Dans un fondu-enchaîné bien réglé, le chœur des huit acteurs et les dix-sept instrumentistes (deux harpes, deux sets de percussions, les vents par trois, deux violoncelles et une contrebasse) sont venus s'installer sur les praticables, bientôt rejoints par le chef hongrois Gregory Vajda, élève de Peter Eötvös, dont la direction aussi souple que discrète s'inscrit très naturellement dans l'espace scénique. Il n'intervient pas dans les premières mesures de la partition, laissant d'ailleurs plus d'une fois la machine instrumentale fonctionner d'elle-même. Des échos du monde extérieur nous parviennent des haut-parleurs (l'illusion est parfaite!) juste avant l'intervention des trois voix féminines placées au sommet du dispositif scénique : des voix non vibrées, prévient Berio. Leurs appels toniques alertent l'oreille et libèrent les vannes du son : ça claque, ça éclate, ça hurle parfois, le compositeur recherchant les équivalences timbrales entre les voix et le jeu instrumental dans un continuum sonore rehaussé par les deux sets de percussions qui se font face au dernier rang des praticables.

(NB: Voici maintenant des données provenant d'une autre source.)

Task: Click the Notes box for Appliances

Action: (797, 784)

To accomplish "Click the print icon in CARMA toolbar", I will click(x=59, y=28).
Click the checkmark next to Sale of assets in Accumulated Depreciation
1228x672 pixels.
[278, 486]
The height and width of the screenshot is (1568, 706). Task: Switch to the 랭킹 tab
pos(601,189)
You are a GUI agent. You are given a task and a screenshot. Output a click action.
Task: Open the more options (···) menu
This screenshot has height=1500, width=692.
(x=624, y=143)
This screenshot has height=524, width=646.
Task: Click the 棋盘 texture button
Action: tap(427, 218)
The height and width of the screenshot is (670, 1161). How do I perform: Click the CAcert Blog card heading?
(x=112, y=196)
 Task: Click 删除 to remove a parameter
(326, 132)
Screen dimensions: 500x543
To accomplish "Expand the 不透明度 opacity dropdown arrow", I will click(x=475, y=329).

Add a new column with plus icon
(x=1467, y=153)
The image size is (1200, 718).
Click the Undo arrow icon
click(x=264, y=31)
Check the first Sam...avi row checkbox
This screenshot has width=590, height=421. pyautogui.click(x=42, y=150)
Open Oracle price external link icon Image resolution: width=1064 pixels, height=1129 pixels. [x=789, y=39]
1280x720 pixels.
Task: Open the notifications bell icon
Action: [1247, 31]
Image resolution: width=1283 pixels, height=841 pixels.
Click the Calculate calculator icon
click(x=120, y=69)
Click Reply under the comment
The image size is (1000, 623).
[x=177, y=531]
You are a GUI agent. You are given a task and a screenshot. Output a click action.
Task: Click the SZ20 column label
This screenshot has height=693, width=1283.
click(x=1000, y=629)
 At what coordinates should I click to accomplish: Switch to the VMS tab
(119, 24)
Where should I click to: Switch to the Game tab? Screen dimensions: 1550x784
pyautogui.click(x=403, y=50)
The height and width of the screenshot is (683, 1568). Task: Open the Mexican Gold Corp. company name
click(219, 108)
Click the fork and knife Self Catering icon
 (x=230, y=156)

La voix du récitant (l'Italien Serge Maggiani) aux inflexions douces et chantantes (dans la lignée d'un Sanguineti qui grave une première version de l'œuvre avec Diego Masson chez Harmonia mundi) crée un espace plus intimiste, imposant le silence ou venant s'inscrire sur la trame colorée des voix. Très contrastantes et battues par les peaux, les énumérations et autres harangues du chœur d'acteurs déclenchent au sein de l'ensemble des soulèvements bruyants qui échappent à la direction ; tout comme cette séquence hallucinée de free jazz années 60, lâchant la bride et donnant libre cours à l'improvisation. C'est l'occasion de chanter et de danser pour la pétillante Raphaële Kennedy, galvanisée par les effets d'une trompette bouchée excentrique et la section des deux batteries. L'arrivée de la bande électroacoustique (que Berio réalise avec l'assistance de François Bayle) aux deux tiers de la pièce est un nouveau coup de théâtre au sein de cette dramaturgie foisonnante (Jérémie Bourgogne à la diffusion), laissant défiler les images d'une courte séquence vidéo (Serge Meyer) sur l'écran installé à cet effet. La trame des voix solistes légèrement hybridées par les instruments de même tessiture (le son Berio) qui prolonge l'ode à la musique nous saisit, tout comme cette berceuse finale, sotto voce et à voix murmurées, sur laquelle s'achève cette œuvre singulière, qui interroge sans relâche le rapport de continuité entre la musique et le théâtre, le son et le sens, le discours et sa déconstruction.